25 years of slow time and philosophical action science fiction. The Matrix changed the genre – 2024-03-31 19:30:32

by times news cr

2024-03-31 19:30:32

culture

tst, Culture

Updated 9 hours ago

This Sunday, 25 years have passed since the heroine of the film The Matrix, named Trinity, jumped into the air, time froze for a moment and the camera revolved around her. Many viewers had a legitimate feeling that they had never seen anything like it before. How did the film of the Wachowski sisters, then still the Wachowski brothers, change the sci-fi genre and cinema in general?
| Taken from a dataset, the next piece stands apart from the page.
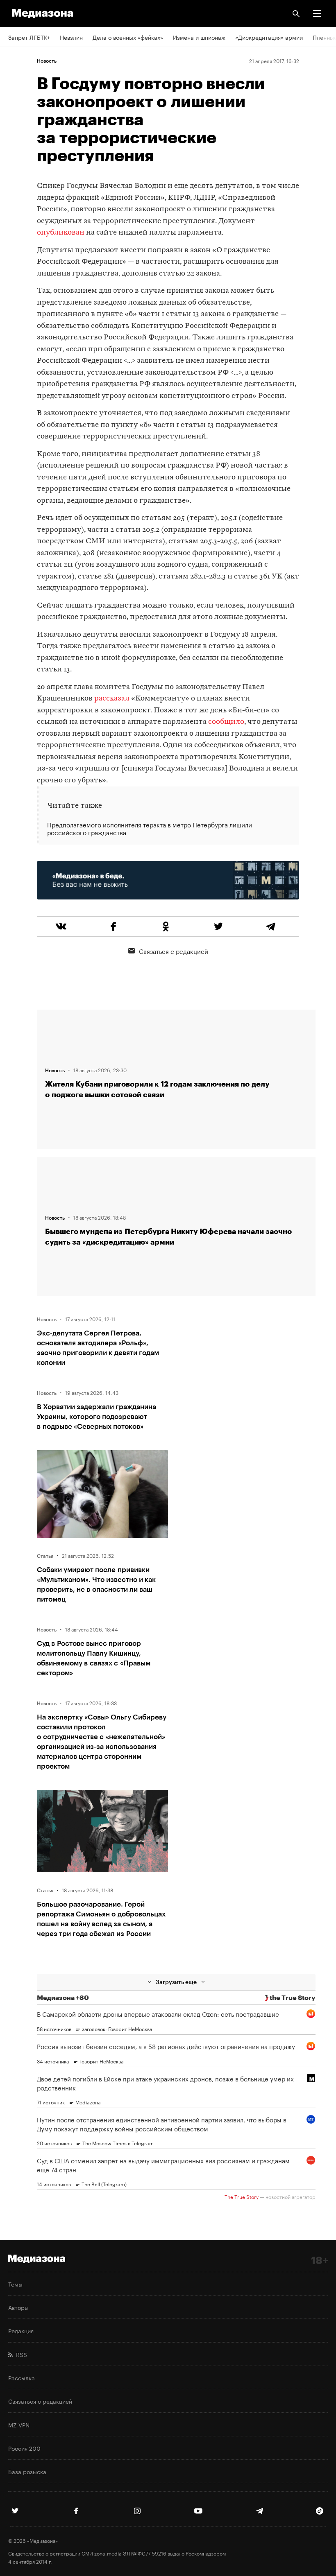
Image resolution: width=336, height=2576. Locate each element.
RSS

In the opening scene of The Matrix, the bullet-time effect is used for the first time. | Video: Warner Bros.

Bullet-time

A group of police officers sneaks down a dark corridor. A car with two agents pulls up in front of the building. “I hope I can handle one girl,” says one of the guards. “Your men are already dead,” he says coldly. And then the pursued “girl” bounces into the air and… here, 25 years ago, the world froze for a generation of viewers on cinema screens. When the heroine Trinity jumped into the air, time stopped for a moment.

The Matrix, which opened in American theaters on March 31, 1999, captured the imagination of audiences with its layered homage to popular movies, books and philosophers, wrapped in an impressive action and visual cloak.

The effect of “freezing time”, first used in the opening scene of the film, came to be called bullet-time and was borrowed by many films in the following years.

The effect itself was not strictly speaking new, it appeared in a simpler form in commercials and other science fiction. But his connection with the so-called wire-fu, i.e. action choreography with actors and stuntmen suspended on wires, which was brought to Hollywood from Hong Kong cinema by Juen Woo-ping, the choreographer of The Matrix, was innovative.